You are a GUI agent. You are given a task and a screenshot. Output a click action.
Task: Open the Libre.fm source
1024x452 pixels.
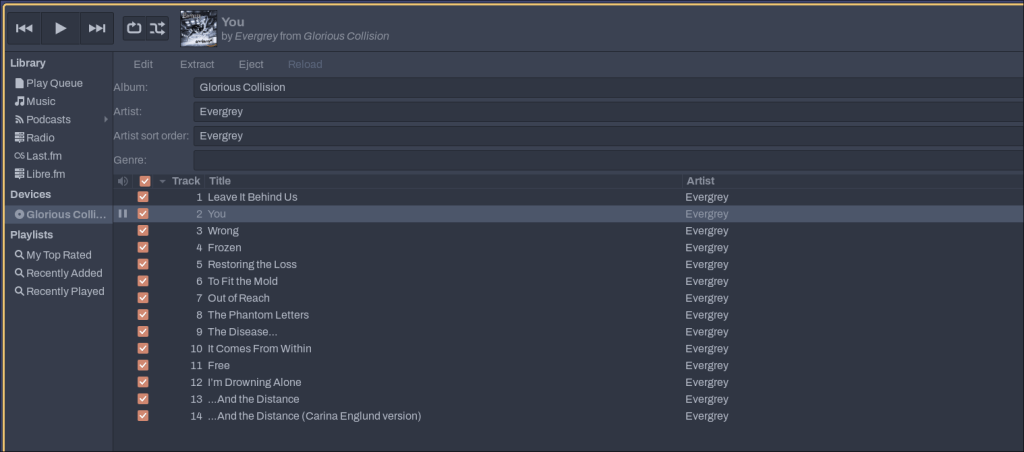coord(45,173)

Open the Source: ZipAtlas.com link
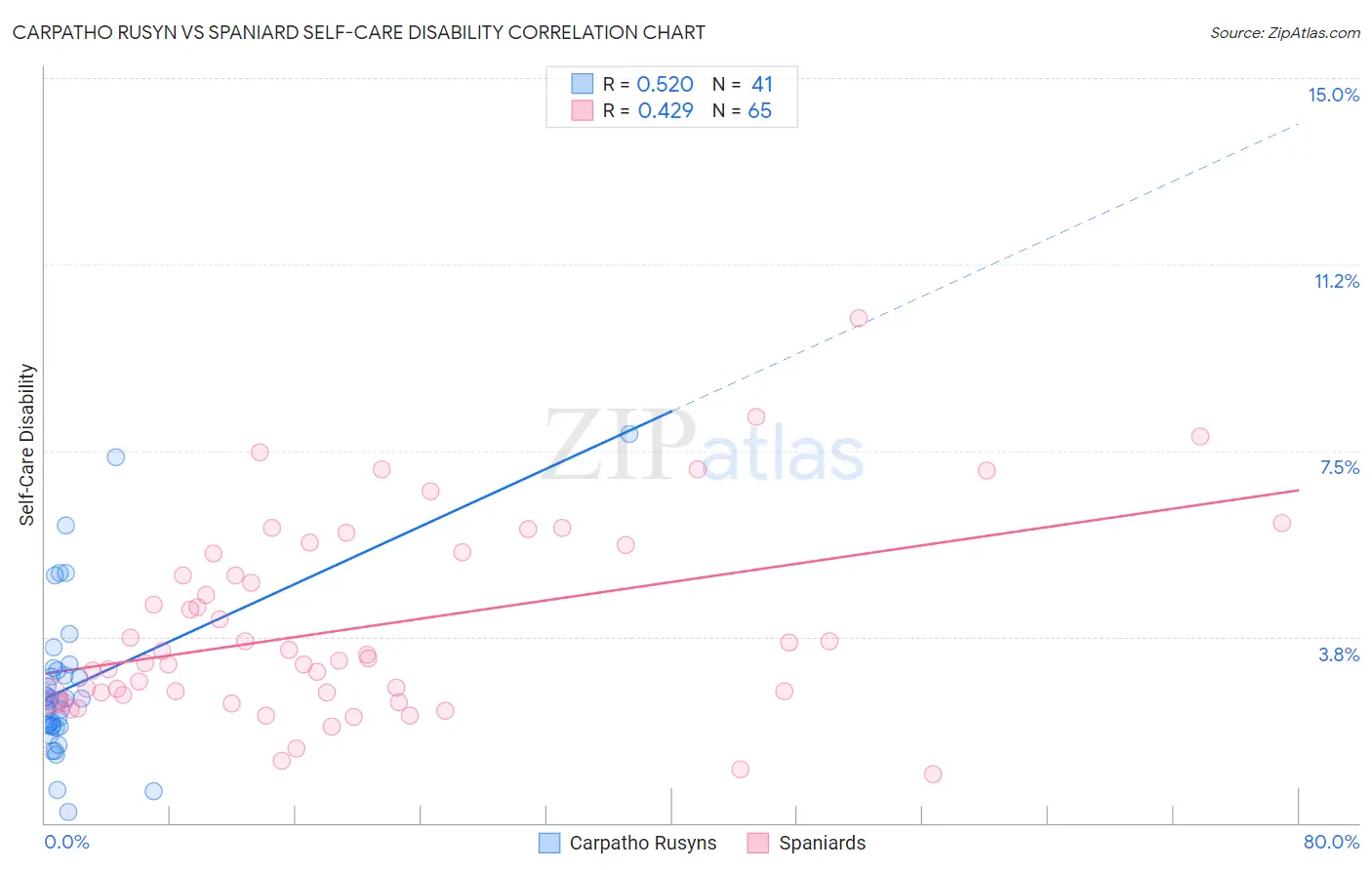coord(1285,32)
■ ■ ■ ■ ■
- PROBLEM STATEMENT:
The reply must consist of the records, repeated exactly, minus any images.

- SOLUTION TO THIS EXERCISE:
You are a GUI agent. You are given a task and a screenshot. Output a click action.
Task: Open the Libre.fm source
1024x452 pixels.
coord(45,173)

Open the Source: ZipAtlas.com link
coord(1285,32)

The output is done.